- RECORDS FOR THE EXERCISE
◆ ◆ ◆ ◆ ◆

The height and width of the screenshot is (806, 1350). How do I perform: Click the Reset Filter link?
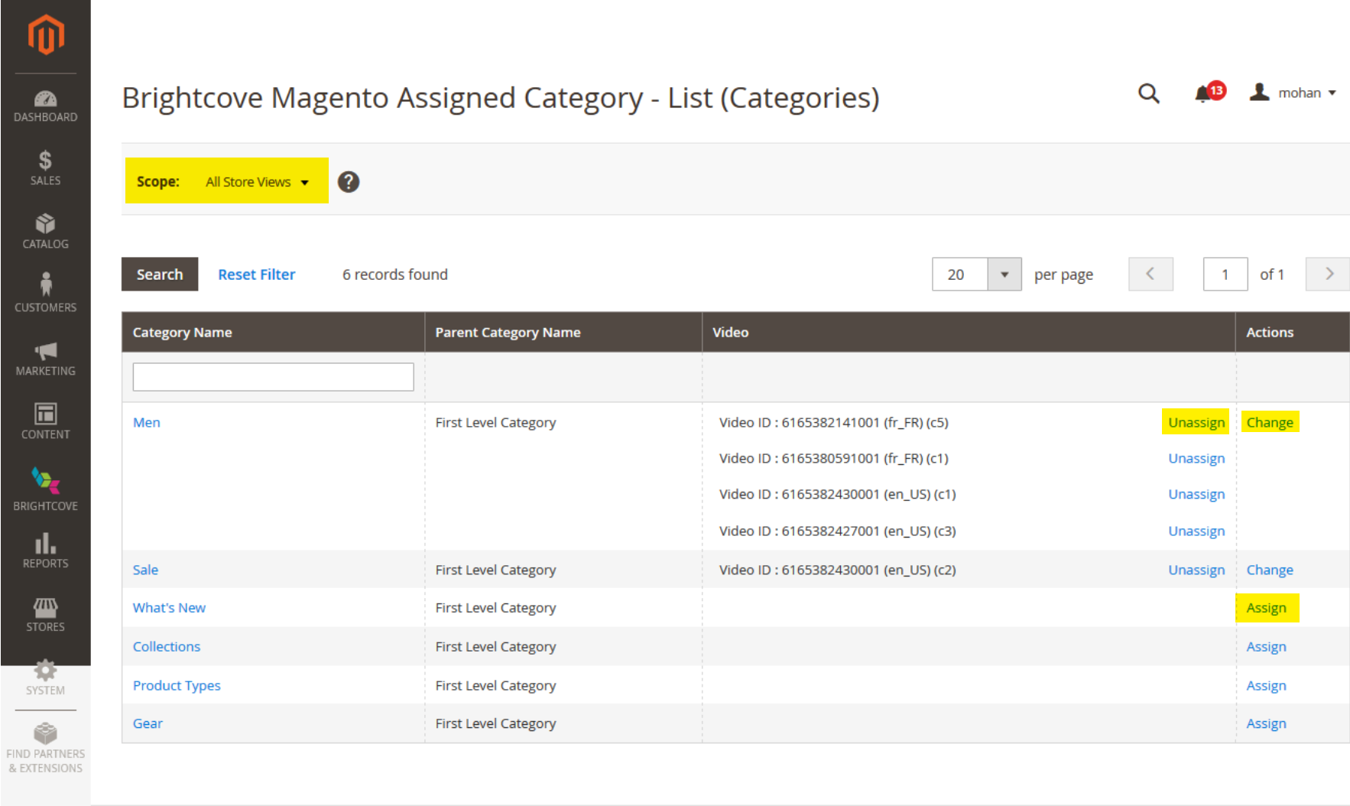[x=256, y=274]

◆ ◆ ◆ ◆ ◆

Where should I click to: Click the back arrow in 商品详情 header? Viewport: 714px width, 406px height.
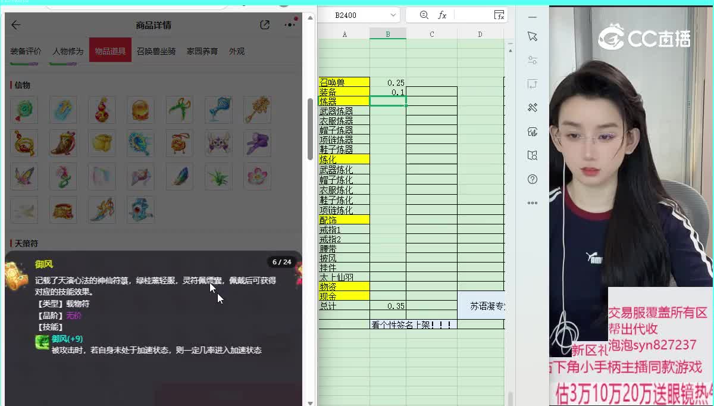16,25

◆ ◆ ◆ ◆ ◆

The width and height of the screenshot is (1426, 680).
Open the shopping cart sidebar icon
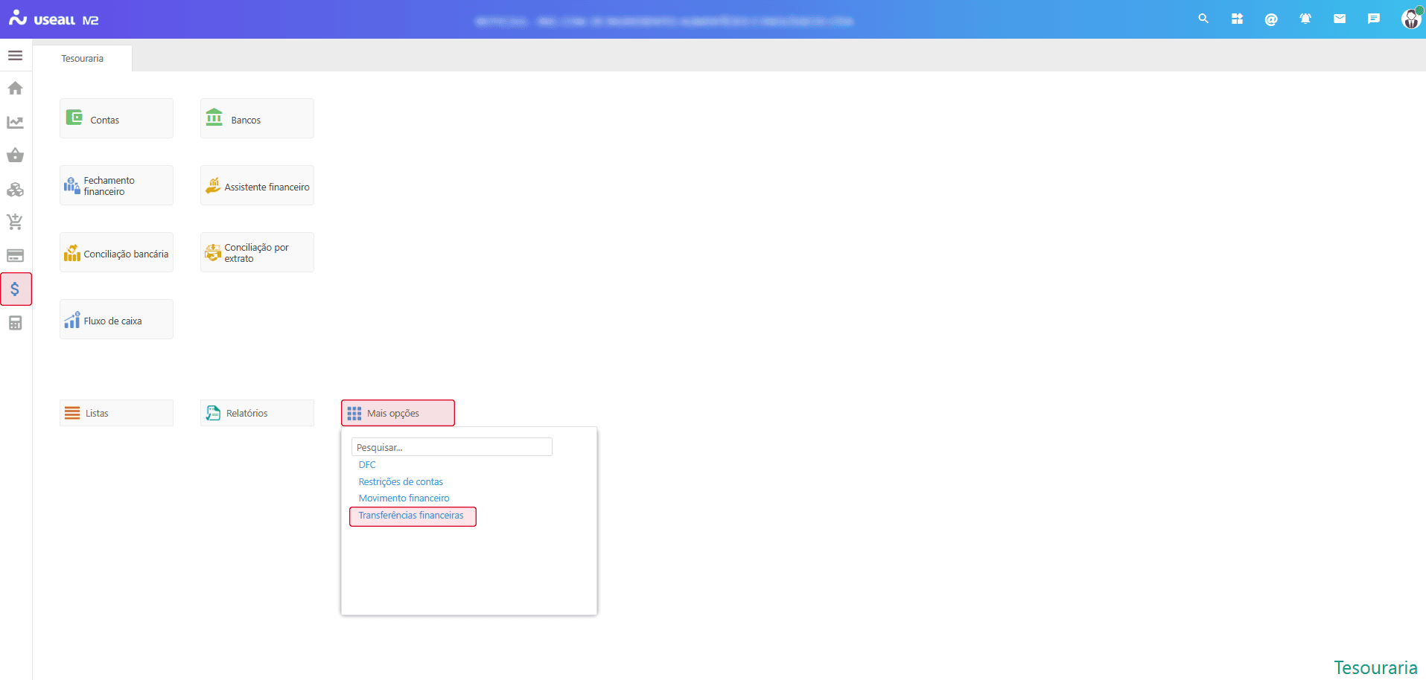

◆ ◆ ◆ ◆ ◆

- TASK BRIEF
Copy out the rows from the line with "The height and" to the line with "[x=256, y=274]", both ends included, keeping every character as it stands. Leave the pictures out of your answer.

- TASK OUTPUT
The height and width of the screenshot is (806, 1350). How do I perform: Click the Reset Filter link?
[x=256, y=274]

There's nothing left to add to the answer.